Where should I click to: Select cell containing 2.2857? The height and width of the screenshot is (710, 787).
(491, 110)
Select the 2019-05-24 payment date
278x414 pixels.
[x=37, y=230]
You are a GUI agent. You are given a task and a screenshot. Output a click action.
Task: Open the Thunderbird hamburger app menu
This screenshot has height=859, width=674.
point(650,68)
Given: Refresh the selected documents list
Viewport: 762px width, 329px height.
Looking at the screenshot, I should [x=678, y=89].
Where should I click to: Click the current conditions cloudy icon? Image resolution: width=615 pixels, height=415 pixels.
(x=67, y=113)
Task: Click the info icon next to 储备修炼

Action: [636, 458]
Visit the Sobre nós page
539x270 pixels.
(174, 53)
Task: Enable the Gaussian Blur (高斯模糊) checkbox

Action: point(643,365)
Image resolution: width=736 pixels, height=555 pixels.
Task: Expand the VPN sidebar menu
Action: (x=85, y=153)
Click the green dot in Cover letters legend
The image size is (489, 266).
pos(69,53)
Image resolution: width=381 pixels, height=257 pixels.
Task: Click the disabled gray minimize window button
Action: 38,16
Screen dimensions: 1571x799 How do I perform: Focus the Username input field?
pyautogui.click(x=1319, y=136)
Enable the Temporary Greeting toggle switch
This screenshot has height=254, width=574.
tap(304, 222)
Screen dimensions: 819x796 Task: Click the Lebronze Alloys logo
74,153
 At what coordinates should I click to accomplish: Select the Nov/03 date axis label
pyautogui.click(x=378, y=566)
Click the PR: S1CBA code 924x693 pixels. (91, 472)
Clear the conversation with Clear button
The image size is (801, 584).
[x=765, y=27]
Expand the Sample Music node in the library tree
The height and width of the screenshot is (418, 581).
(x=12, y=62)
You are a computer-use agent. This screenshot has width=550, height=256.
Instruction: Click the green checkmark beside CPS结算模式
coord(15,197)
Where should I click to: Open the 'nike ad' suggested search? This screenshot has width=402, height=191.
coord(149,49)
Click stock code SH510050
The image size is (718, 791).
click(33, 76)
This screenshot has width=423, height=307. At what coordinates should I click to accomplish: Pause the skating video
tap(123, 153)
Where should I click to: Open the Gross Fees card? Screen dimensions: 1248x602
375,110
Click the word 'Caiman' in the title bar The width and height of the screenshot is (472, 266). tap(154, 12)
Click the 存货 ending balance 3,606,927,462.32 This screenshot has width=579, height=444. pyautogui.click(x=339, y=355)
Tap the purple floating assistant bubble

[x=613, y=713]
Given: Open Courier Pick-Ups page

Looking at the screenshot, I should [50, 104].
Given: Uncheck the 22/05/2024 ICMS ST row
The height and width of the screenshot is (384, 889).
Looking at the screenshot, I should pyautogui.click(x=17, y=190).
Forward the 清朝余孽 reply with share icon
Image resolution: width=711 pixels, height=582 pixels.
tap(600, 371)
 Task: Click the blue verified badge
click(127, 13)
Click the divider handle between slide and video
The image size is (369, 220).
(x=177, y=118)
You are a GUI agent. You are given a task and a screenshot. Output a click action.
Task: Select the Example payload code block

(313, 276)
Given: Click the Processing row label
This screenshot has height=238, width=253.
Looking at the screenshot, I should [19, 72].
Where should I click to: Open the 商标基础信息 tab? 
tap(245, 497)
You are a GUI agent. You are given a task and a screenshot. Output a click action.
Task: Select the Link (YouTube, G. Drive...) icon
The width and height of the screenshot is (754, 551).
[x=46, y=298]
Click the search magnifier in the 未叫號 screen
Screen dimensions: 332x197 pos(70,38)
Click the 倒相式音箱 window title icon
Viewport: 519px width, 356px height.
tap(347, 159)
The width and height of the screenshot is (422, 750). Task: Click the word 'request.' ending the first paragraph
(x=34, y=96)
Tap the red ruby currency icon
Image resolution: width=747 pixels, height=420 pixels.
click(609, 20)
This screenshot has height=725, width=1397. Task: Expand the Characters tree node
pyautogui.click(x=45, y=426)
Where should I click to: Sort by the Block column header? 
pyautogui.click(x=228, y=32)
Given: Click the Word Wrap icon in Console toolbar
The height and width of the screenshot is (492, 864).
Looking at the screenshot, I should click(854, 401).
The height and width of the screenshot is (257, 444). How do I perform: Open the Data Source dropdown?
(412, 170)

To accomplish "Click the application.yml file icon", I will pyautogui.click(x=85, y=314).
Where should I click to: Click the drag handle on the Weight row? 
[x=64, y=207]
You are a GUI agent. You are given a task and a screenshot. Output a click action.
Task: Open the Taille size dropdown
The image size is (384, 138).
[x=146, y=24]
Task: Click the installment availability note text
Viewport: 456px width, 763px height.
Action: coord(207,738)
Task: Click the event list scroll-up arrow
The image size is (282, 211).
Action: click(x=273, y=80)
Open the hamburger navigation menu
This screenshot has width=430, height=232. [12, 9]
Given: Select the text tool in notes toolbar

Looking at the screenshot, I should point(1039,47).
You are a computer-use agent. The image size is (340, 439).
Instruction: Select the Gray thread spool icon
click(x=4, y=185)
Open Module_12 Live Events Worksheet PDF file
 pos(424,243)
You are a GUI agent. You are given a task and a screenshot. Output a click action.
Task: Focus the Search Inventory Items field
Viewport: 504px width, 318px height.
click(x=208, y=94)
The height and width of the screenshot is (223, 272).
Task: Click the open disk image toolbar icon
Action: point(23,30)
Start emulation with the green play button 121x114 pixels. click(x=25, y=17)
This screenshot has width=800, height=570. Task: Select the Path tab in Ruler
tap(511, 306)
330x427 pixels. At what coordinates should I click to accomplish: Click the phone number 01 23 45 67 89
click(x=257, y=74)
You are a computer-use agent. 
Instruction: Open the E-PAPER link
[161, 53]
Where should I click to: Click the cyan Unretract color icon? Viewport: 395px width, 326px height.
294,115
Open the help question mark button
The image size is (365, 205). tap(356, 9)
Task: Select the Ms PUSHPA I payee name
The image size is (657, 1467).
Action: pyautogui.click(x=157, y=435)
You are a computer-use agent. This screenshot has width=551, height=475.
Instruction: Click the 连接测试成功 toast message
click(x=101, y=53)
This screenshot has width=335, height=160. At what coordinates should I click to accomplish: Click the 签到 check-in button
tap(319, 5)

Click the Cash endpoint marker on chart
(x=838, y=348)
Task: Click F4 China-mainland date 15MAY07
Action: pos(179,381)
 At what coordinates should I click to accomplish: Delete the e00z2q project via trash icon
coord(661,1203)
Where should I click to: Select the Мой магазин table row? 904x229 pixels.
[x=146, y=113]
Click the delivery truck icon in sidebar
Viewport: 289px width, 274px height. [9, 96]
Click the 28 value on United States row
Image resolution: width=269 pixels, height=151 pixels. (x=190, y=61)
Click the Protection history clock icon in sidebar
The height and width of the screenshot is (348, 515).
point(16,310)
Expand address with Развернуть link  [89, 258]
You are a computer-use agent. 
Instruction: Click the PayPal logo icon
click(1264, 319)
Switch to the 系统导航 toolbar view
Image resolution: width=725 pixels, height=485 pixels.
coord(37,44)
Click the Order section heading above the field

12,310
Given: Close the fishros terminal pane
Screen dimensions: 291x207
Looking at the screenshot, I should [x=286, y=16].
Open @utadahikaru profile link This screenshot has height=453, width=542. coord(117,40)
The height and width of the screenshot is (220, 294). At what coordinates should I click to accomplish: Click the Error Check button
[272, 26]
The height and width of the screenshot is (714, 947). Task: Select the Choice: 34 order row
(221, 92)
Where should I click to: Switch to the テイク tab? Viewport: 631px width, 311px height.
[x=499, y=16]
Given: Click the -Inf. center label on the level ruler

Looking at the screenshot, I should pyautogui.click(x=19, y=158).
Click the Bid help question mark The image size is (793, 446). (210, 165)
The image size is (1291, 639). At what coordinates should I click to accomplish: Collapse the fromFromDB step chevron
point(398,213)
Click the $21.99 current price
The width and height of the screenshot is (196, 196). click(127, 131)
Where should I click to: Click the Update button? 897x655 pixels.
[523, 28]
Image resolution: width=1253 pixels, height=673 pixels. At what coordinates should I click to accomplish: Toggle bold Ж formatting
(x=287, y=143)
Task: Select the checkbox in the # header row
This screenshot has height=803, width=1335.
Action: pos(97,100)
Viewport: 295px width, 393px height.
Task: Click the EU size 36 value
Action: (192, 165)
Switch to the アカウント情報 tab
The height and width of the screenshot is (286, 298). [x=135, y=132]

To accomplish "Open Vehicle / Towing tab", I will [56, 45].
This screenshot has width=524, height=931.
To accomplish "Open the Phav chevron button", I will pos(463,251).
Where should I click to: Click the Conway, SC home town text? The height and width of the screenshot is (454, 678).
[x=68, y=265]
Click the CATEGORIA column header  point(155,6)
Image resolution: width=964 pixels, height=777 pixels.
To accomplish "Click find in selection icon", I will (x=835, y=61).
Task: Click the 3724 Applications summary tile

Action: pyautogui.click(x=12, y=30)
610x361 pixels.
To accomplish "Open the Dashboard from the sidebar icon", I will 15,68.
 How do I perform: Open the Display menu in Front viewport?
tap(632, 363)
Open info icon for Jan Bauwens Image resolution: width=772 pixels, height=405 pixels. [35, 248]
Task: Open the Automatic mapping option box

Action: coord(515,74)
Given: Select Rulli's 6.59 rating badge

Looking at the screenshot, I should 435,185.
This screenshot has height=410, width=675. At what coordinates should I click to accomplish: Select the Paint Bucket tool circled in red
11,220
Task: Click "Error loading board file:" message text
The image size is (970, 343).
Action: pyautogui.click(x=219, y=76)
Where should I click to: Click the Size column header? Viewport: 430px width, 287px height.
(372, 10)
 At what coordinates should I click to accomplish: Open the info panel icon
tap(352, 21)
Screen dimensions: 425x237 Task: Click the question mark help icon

== What the task asks ==
All lines above that include the word "list" must be copied into the answer.

== Exercise response ==
Given: Refresh the selected documents list
Task: Click the event list scroll-up arrow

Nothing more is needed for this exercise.